Work required: Could you rewrite the stretch from the line containing "Given: Click the Existing Relations list box" through the line containing "Action: coord(106,79)", changing "compass" to "navigation", keeping everything else the same, and leaving out the pictures?

Data shown:
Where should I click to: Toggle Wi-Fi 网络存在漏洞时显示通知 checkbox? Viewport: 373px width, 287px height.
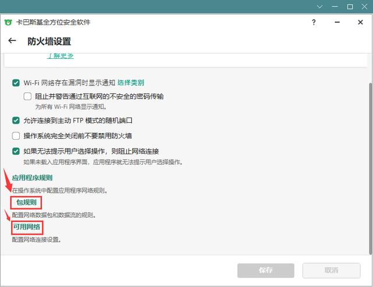point(16,83)
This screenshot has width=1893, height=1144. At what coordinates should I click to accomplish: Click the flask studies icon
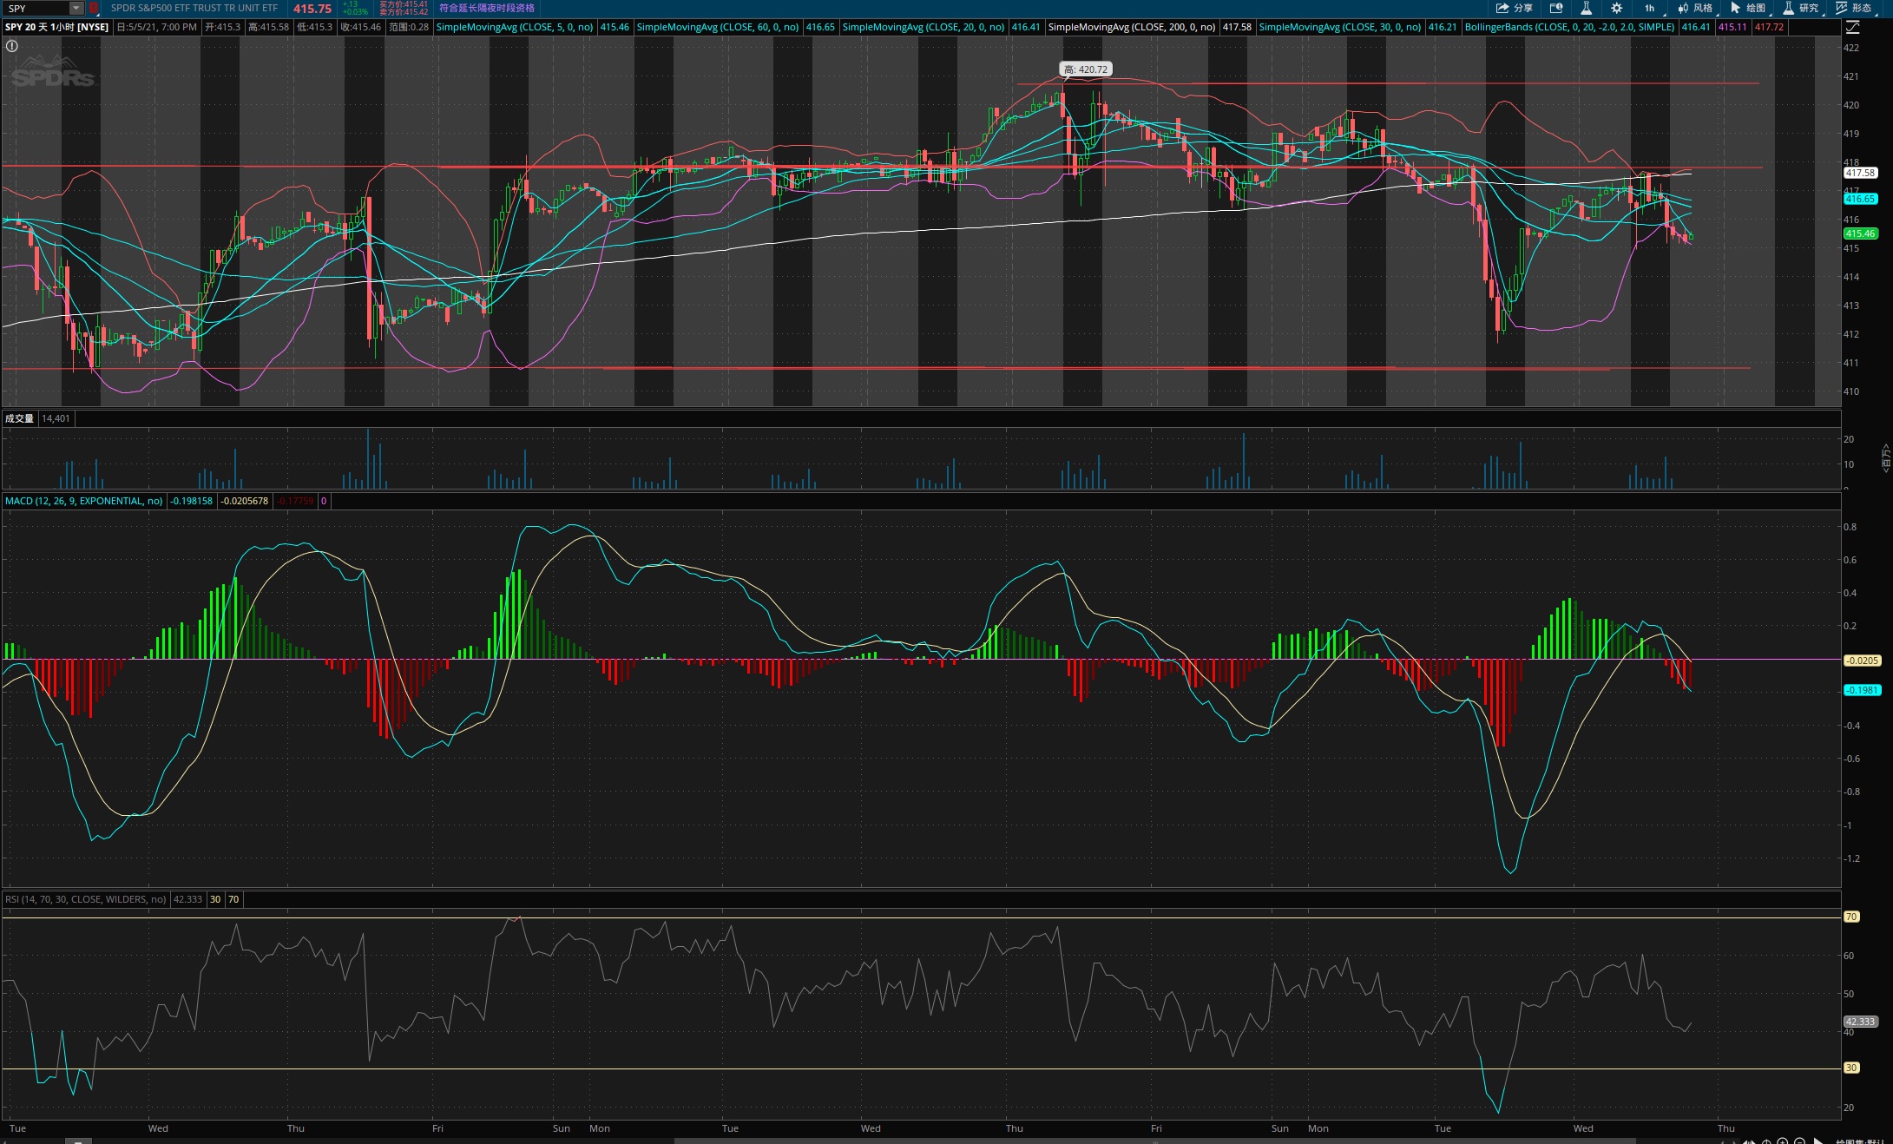click(x=1586, y=8)
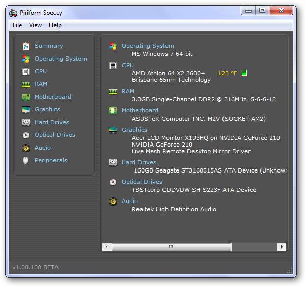
Task: Click the horizontal scrollbar thumb
Action: 171,247
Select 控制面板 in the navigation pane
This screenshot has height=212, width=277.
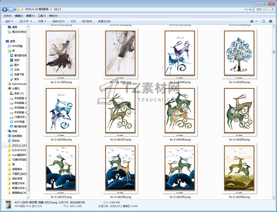coord(17,136)
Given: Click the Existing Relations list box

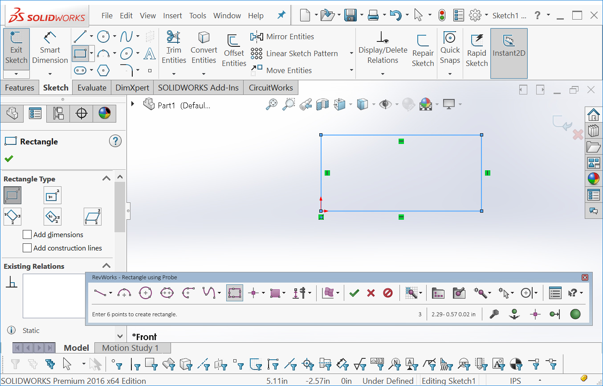Looking at the screenshot, I should [x=54, y=295].
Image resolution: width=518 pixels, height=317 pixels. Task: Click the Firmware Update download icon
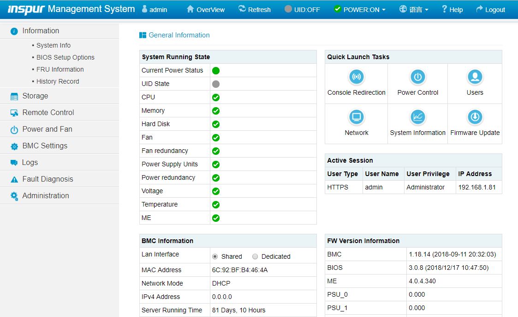[x=475, y=117]
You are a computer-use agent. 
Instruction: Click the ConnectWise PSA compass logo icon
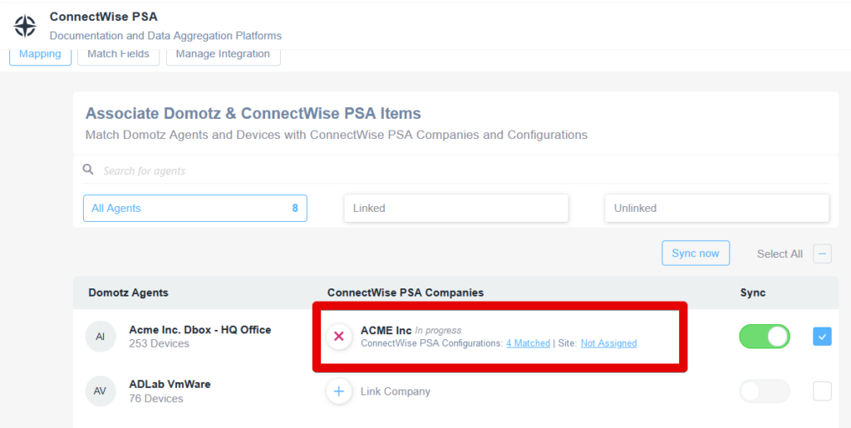coord(25,26)
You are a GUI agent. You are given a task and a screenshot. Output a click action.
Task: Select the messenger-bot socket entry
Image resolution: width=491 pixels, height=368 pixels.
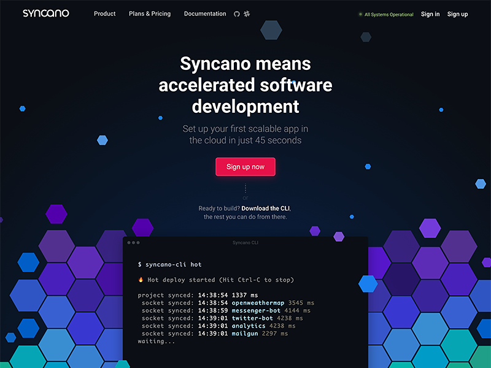257,310
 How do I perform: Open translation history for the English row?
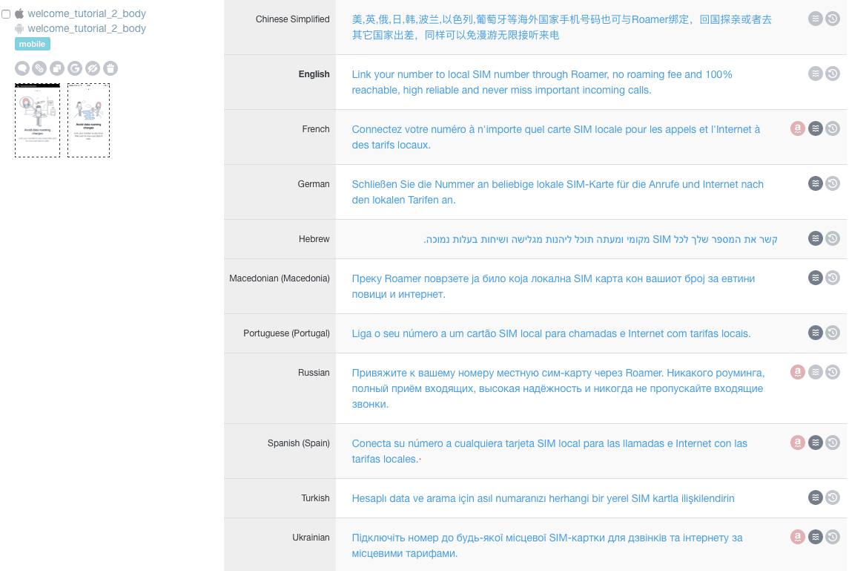(x=833, y=74)
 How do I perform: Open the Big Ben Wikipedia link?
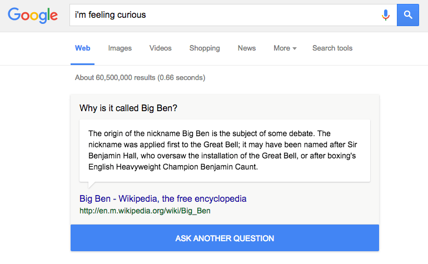coord(163,198)
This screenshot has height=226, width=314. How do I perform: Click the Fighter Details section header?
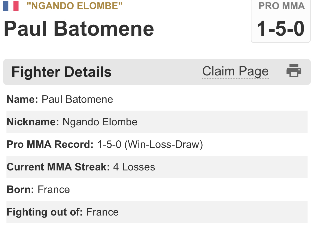(61, 72)
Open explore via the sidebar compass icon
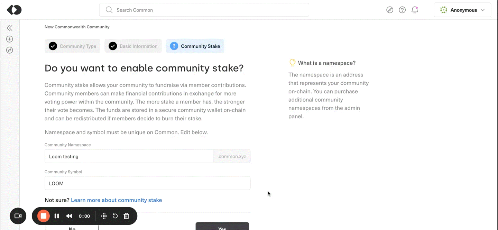The height and width of the screenshot is (230, 498). pos(10,50)
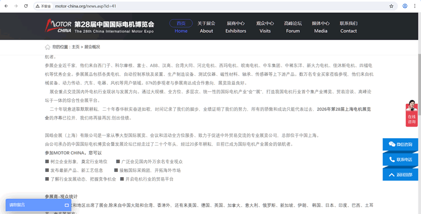Open the 在线咨询 online consultation widget

(x=412, y=112)
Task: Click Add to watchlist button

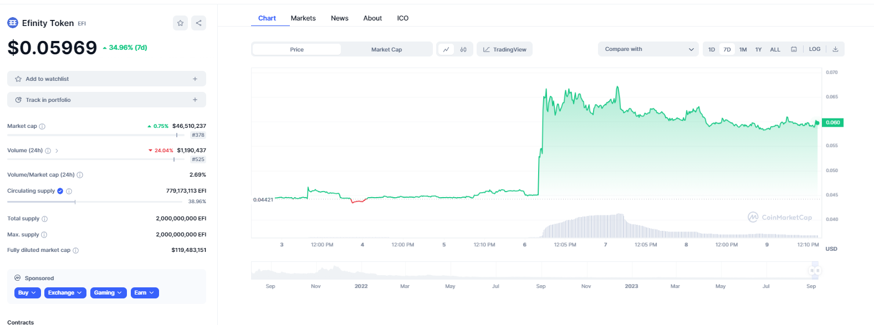Action: coord(106,79)
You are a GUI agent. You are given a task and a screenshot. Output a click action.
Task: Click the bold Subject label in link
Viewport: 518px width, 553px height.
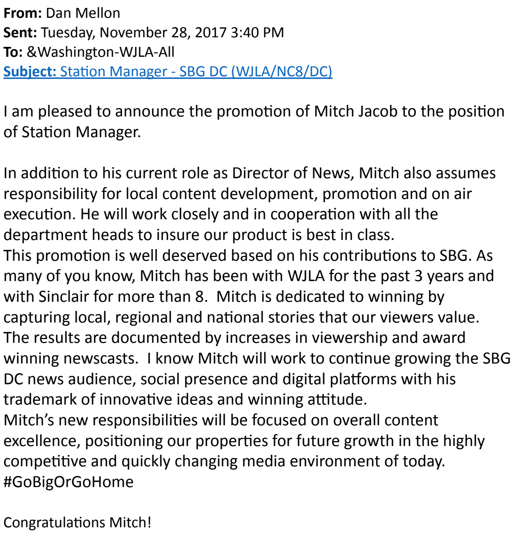(x=30, y=72)
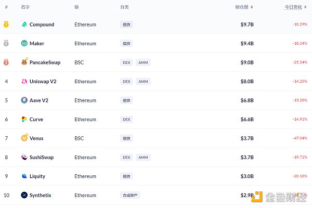Click the Synthetix logo icon
Screen dimensions: 312x208
24,196
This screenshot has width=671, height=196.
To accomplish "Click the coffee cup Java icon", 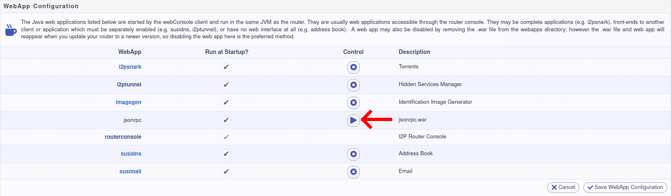I will tap(11, 30).
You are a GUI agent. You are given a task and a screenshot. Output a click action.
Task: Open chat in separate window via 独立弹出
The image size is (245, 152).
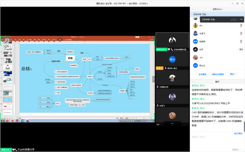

Solution below:
Given: Click the Existing Relations list box

Looking at the screenshot, I should [x=54, y=295].
Image resolution: width=518 pixels, height=317 pixels. Task: Click the Firmware Update download icon
[x=475, y=117]
You are a computer-use agent. 
Instruction: Click the ConnectWise PSA navigation logo icon
coord(25,26)
You are a GUI agent. You are given a task and a screenshot. Output a click action.
Task: Select the messenger-bot socket entry
Image resolution: width=491 pixels, height=368 pixels.
257,310
 How do I perform: Open translation history for the English row?
(x=833, y=74)
 How do I perform: Open the Big Ben Wikipedia link?
coord(163,198)
This screenshot has height=226, width=314. How do I perform: Click the Fighter Details section header?
(61, 72)
Open explore via the sidebar navigation icon
The height and width of the screenshot is (230, 498). pos(10,50)
Open the 在线咨询 online consultation widget

(x=412, y=112)
Task: Click Add to watchlist button

Action: coord(106,79)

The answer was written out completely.